Um estudo recente da Sociedade de Epidemiologia Psiquiátrica com estudantes noruegueses (que sofrem com um outono e inverno de pouca luz diária) e italianos (considerados na Europa como abençoados pelo sol) concluiu que a latitude, ou seja, a distância do Equador não está diretamente relacionada à maior incidência da SAD, a “depressão de outono e inverno”, ou, em termos científicos, “transtorno afetivo sazonal”, costumeiramente atribuída aos locais mais frios e escuros.
Acho que a escuridão tem uma relação muito tênue com essa depressão temporária [de inverno].
A relação seria mais complexa, dependendo de pré-disposição genética, do contexto sociocultural e do clima de maneira geral, não apenas da incidência de luz.
“Percebo que as pessoas [na Suécia, agora prestes a entrar no inverno] estão sempre reclamando, falando mole, desanimadas nessa época do ano”, admite a brasileira Madel Skåre, que vive na cidade sueca de Örebro. “Mas tem muita coisa que se pode fazer para criar um ambiente aconchegante, como acender velinhas ou assistir aos inúmeros concertos pela cidade. Acho que a escuridão tem uma relação muito tênue com essa depressão temporária.”
Química
Porém, algumas pessoas são mais vulneráveis à SAD, e aqui vai um alerta àqueles que costumam se acabrunhar no inverno: a previsão é de um verão nublado e chuvoso em Curitiba (é deprimente por si só saber que tivemos apenas quatro dias de sol contínuo em novembro).
El Niño
Segundo o meteorologista Fernando Mendes, o fenômeno climático El Niño traz a expectativa de um verão com mais umidade e nebulosidade para Curitiba – até março de 2016. Nada animador para quem vive na cidade.
A relação do sol com a química do cérebro passa pela produção e liberação do neurotransmissor serotonina e do hormônio melatonina.

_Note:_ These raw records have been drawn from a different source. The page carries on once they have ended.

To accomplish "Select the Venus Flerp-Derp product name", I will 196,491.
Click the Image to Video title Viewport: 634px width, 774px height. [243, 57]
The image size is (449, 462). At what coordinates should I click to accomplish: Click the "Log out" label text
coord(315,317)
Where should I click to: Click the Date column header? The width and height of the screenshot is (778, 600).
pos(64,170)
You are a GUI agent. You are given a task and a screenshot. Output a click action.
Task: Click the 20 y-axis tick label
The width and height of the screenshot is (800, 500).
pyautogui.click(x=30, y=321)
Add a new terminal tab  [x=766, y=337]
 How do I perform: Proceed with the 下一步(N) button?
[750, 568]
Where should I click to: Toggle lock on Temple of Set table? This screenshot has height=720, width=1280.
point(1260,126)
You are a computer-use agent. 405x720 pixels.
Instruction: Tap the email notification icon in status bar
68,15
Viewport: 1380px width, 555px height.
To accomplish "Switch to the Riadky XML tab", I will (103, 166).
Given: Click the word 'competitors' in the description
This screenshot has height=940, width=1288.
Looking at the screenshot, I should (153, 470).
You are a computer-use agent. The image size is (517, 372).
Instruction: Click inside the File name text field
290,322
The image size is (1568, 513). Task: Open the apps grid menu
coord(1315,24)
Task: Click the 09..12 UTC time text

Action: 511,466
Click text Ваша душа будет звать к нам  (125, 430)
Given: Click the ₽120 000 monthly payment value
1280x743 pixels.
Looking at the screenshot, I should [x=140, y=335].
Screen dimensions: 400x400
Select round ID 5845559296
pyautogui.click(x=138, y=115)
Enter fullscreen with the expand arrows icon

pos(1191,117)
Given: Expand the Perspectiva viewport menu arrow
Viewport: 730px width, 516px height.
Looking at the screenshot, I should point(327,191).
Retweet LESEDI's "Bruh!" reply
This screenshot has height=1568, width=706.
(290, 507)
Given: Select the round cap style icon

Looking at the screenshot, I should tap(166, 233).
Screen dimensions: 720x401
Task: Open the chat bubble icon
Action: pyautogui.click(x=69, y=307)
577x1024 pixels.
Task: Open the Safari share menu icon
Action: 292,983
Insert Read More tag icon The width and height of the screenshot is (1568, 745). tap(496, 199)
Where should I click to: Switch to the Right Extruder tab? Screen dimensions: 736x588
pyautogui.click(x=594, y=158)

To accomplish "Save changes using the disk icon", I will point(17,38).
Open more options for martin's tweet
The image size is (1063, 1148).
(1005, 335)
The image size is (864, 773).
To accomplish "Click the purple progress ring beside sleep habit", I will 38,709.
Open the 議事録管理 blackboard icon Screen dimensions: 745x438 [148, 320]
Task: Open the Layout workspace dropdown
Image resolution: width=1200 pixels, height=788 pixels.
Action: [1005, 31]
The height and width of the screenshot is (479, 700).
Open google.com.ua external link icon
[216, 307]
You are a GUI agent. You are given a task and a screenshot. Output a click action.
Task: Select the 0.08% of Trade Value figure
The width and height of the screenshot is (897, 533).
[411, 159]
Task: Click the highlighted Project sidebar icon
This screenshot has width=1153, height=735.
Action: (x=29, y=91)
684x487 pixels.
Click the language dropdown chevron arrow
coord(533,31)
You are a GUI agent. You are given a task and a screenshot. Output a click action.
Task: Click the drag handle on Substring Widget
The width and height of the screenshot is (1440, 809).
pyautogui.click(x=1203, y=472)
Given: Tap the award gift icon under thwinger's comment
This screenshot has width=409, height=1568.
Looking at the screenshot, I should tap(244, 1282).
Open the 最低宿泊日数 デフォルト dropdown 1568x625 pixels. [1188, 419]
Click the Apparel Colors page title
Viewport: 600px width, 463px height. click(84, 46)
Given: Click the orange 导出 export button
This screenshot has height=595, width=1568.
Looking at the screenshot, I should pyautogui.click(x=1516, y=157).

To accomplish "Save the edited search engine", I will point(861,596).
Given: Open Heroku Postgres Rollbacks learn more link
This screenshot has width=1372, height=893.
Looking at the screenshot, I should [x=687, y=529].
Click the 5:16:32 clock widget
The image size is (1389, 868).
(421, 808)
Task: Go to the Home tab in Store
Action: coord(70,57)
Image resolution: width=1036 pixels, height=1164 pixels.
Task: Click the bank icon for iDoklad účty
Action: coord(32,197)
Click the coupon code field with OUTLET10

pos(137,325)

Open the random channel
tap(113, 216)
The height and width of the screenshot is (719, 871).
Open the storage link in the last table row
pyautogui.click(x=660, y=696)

Com menos incidência de luz, esses compostos diminuem e fazem falta para as sinapses cerebrais – envolvidas no ciclo de sono e vigília, na concentração e no humor como um todo.
“É por esse motivo que trabalhadores que exercem suas atividades durante a noite apresentam uma tendência maior a desenvolver transtornos psiquiátricos, mas sempre levando em conta a vulnerabilidade genética de cada um”, aponta Laux. Outros sintomas da depressão relacionada à falta de luz seriam a sensação de cansaço e o ganho de peso.
Pesquisa recente de um grupo de cientistas holandeses alerta ainda que a falta de Vitamina D – ativada pelo sol – não apenas enfraquece os ossos, mas também pode estar ligada à produção de neurotransmissores relacionados ao humor, ou seja: sua falta pode contribuir para um quadro depressivo.
Mito
Lista da ONU com dados de 2012 coloca países de todos os continentes entre os 10 com os maiores índices de suicídio. A Suécia está em 58º, a Noruega em 81º e a Dinamarca, em 82º. O primeiro é a Guiana. Brasil é o 72º, empatado com o Irã.
O que fazer
Existem tratamentos que envolvem maior exposição à luz artificial, como “banhos de luz”. Uma empresa da Finlândia até criou um gadget, o Valkee, que parece um tocador de mp3 mas, no lugar de som, emite luz pelas orelhas para dentro do cérebro. A promessa seria promover bem-estar, inclusive diminuindo os malefícios das longas viagens de avião.
A eficácia não foi cientificamente comprovada, porém, restando apelar para os tradicionais remédios reguladores do humor e para uma boa terapia.